Reversion of primary hyperfibrinogenolysis in patients with hormone-refractory prostate cancer using docetaxel.

ABSTRACT

Tumor-associated proteases play a major role in determining the biologic behavior and aggressiveness of prostate cancer. Several authors have described the association between the increased levels of urokinase plasminogen activator in the plasma and in the malignant prostatic tissue with the metastatic potential of prostate cancer. However, the direct effect of this activity in producing fibronogenolysis in patients with prostate cancer has not been addressed. To evaluate the role of chemotherapy in reversing fibrinogenolysis in patients with prostate cancer, eight patients with hormone-refractory prostate cancer, bleeding, and laboratory evidence of primary hyperfibrinogenolysis were treated with docetaxel. The drug was given 48 hr after initiation of all supportive measures. Laboratory data, including plasminogen, alpha 2-antiplasmin, and fibrinogen, were recorded before and after treatment. Prostate-specific antigen (PSA) was measured at the time of referral and before subsequent cycles (3 weeks). Five patients had resolution of the fibrinolytic process after one cycle of treatment with docetaxel. This was demonstrated by improvement in both the laboratory parameters and the bleeding episodes. Further follow-up showed stabilization of the hematologic parameters and reduction in PSA values in these patients. Two patients died from uncontrolled bleeding despite all supportive measures.
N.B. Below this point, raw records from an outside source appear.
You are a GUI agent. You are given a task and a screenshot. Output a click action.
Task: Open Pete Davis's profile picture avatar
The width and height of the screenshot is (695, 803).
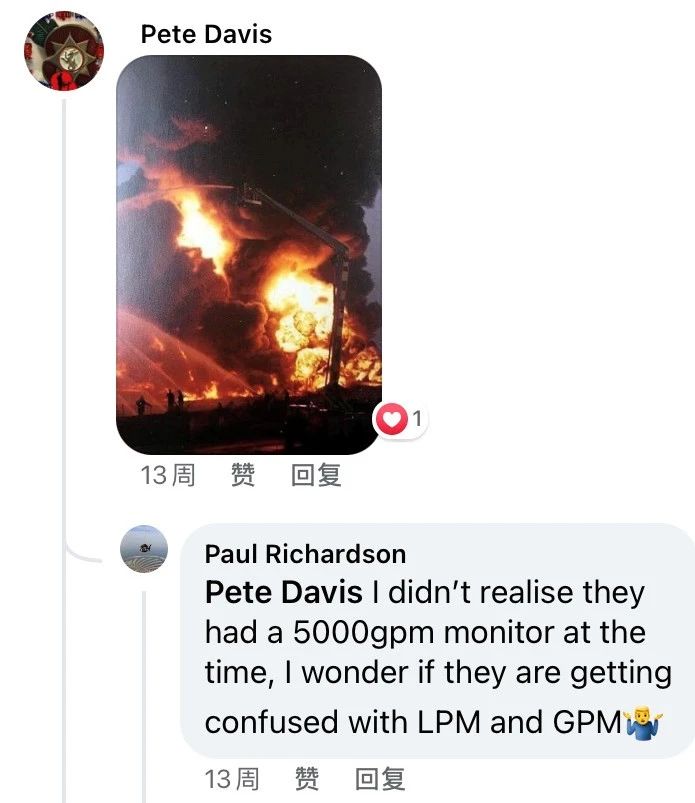(64, 51)
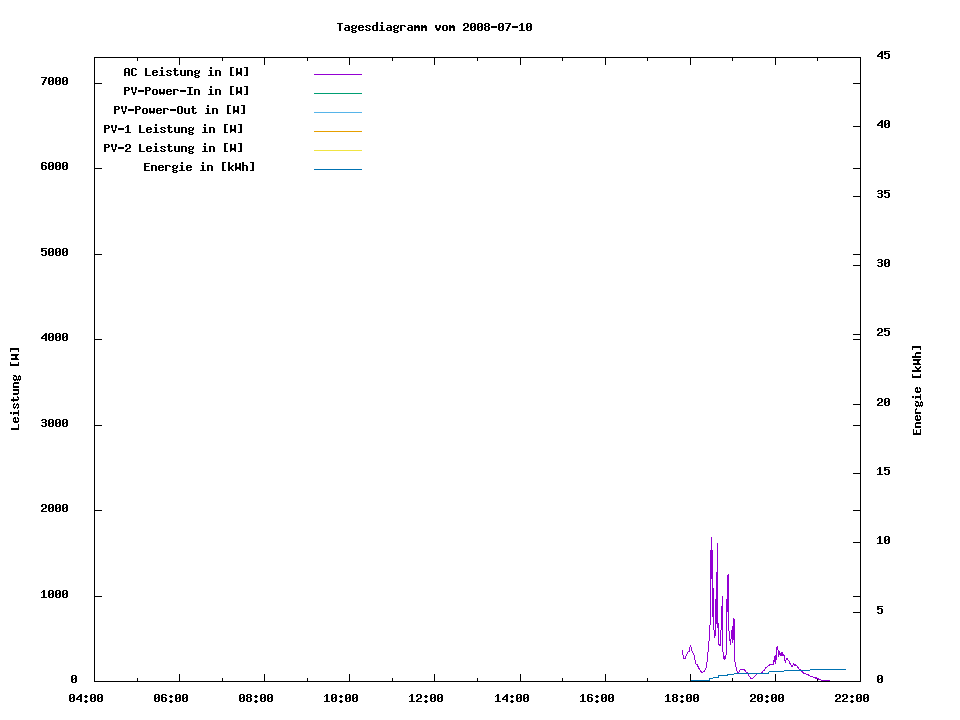Click the yellow PV-2 Leistung legend line
The image size is (960, 720).
click(337, 150)
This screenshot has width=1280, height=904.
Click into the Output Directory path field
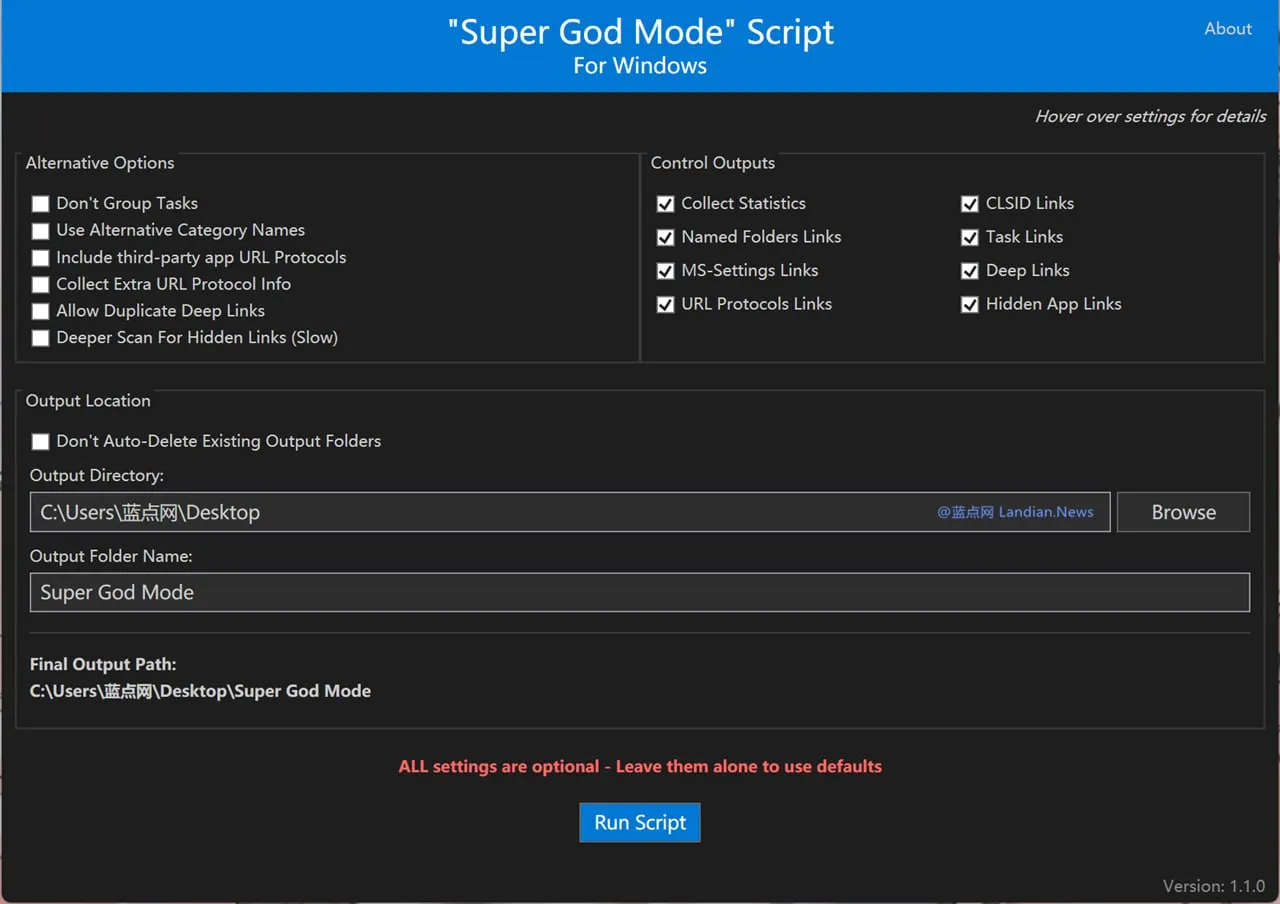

One patient did not demonstrate response to this treatment in terms of normalization of the fibrinolytic indicators or reduction in PSA. Primary fibrinogenolysis associated with metastatic prostate cancer is a serious complication. Docetaxel appears to be effective in reversing this process in some hormone-refractory patients. Although this response appears to be due to antitumor activity, a direct effect on the fibrinolytic pathway induced by the tumor cannot be excluded. Further work in this area is warranted.